風営法の立入検査で慌てないための完全対策マニュアル
この記事でわかること
- ✅ 立入検査とは何か、通告義務について
- ✅ 検査官が確認するポイント一覧
- ✅ よくある指摘事項TOP5
- ✅ 事前準備チェックリスト
- ✅ 検査当日の対応方法
立入検査とは
立入検査とは、警察や風営法を管轄する部局の職員が、風営業許可を受けた店舗に対して、 法令を遵守しているか確認するための調査です。風営法第37条により、警察官には 営業所に立ち入り、帳簿や書類の検査、従業者への質問が認められています。
通常、立入検査は事前予告なく実施されることがほとんどです。しかし適切な準備と 心構えがあれば、検査官からの指摘を最小限に抑えることができます。 むしろ、日頃から法令遵守の姿勢を示すことで、検査官の信頼を得ることは可能です。
検査官がチェックするポイント
風営法の立入検査では、検査官は以下のポイントを重点的に確認します。 事前にこれらのポイントを理解し、準備しておくことが重要です。
- 1. 従業者名簿 — 記載項目の完全性、生年月日、身分確認方法の記録
- 2. 営業日誌 — 法定の帳簿ではありませんが、営業時間や営業形態の記録状況を確認されることがあります
- 3. 従業者の年齢確認 — 18歳未満の者が従事していないか(特に女性従業者)
- 4. 許可証の掲示 — 店舗内に営業許可証が見やすく掲示されているか
- 5. 営業形態の実態 — 許可内容と実際の営業形態が一致しているか
- 6. 禁止行為の確認 — 法律で禁止された行為が行われていないか(脱衣行為など)
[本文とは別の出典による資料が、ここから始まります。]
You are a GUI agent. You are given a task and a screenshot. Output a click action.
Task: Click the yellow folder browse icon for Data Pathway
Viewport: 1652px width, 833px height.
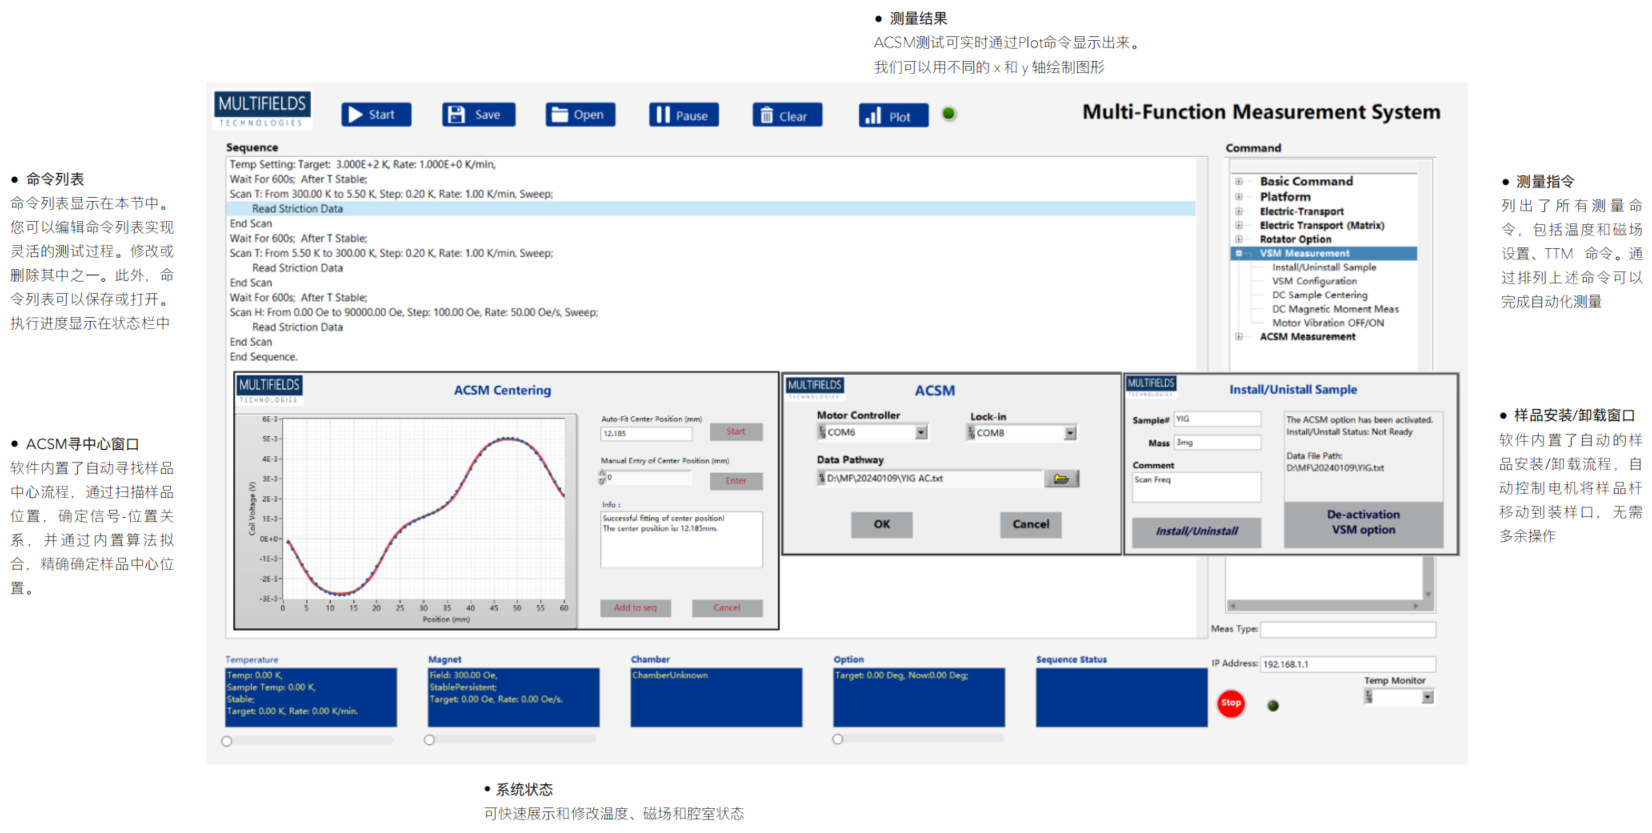point(1061,479)
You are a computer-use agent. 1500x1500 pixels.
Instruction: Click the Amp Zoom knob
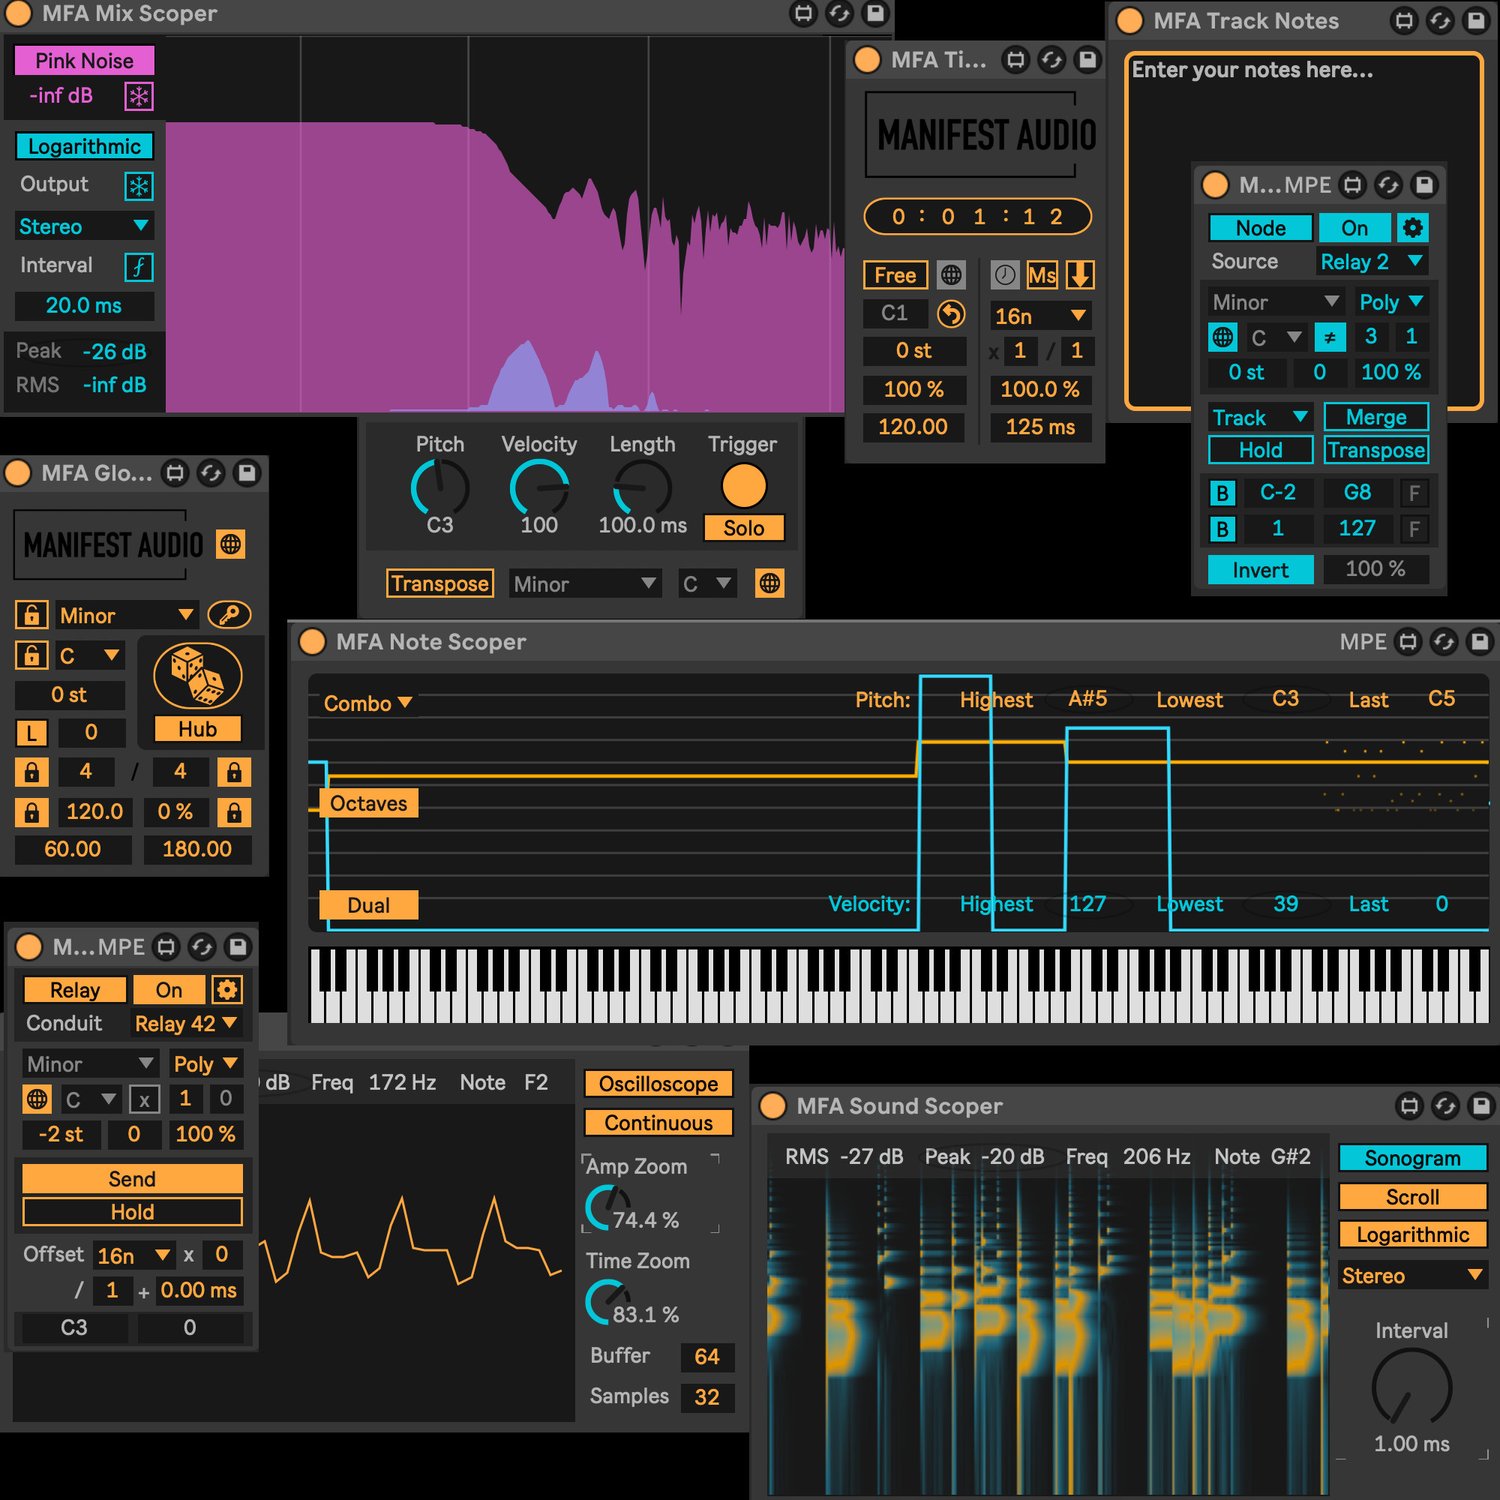click(x=607, y=1208)
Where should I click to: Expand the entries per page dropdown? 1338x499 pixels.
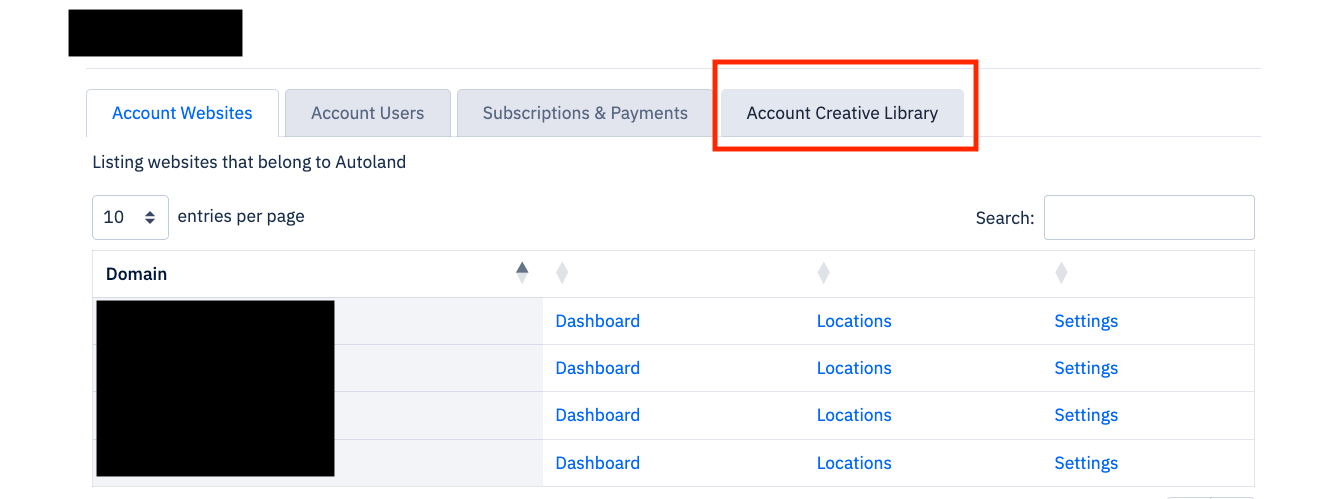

- 7. 給与台帳・勤務表 — 従業者の労働時間と給与の記録
よくある指摘事項TOP5
1位: 従業者名簿の記載漏れ
生年月日、住所、身分確認方法などの記載が不完全。特に新人従業者の記入漏れが多い。
2位: 営業日誌の記録不足
営業日誌は法定帳簿ではありませんが、営業時間や形態を確認する際に提示を求められることがあります。記録がないと実態把握が困難として不利に働く場合があります。
3位: 身分確認書類の保管不備
従業者の身分証コピーを保管していない、または管理が不十分。年齢確認の証拠が不足。
4位: 許可証の掲示位置・状態が不適切
許可証が奥まった場所にある、汚れている、複数の証書が重なっているなど。
5位: 法定掲示物の掲示不備
営業禁止事項や安全衛生に関する掲示が不完全、または見やすい位置にない。
事前準備チェックリスト
立入検査に備えて、以下のチェックリストで毎月確認することをお勧めします。
| ✓ | 確認項目 |
|---|---|
| □ | 従業者名簿にすべての従業者が記載されているか |
| □ | 新人従業者の生年月日、住所が正確に記載されているか |
| □ | 退職者の名簿が3年間保管されているか |
| □ | 営業日誌が毎日記載されているか(営業時間、形態) |
| □ | 従業者の身分証コピーが保管されているか |
| □ | 営業許可証が見やすい位置に掲示されているか |
| □ | 営業禁止事項の掲示が適切か |
| □ | 給与台帳が整備されているか |
| □ | 18歳未満の従業者がいないか確認したか |
| □ | 法定掲示物(営業禁止事項など)が掲示されているか |
検査当日の対応方法
立入検査当日は、以下のポイントを心がけることで、スムーズな対応が可能です。
- ● 検査官に対して丁寧で誠実な対応をする
- ● 質問に対して正確かつ簡潔に答える(不正確な回答は避ける)
- ● 書類の検査を求められた場合、すぐに提出する準備をしておく
- ● 不明な点は「後で確認してご報告します」と答える(その場で推測しない)
- ● 是正勧告を受けた場合は、期限内に改善を完了し報告する
まとめ
立入検査は多くの経営者にとってストレスですが、日頃から法令遵守の姿勢を示し、 書類を整備しておけば恐れることはありません。むしろ、検査を通じて自店舗の コンプライアンス体制を確認する良い機会と捉えることができます。 このチェックリストを定期的に確認し、いつでも検査に対応できる準備をしておきましょう。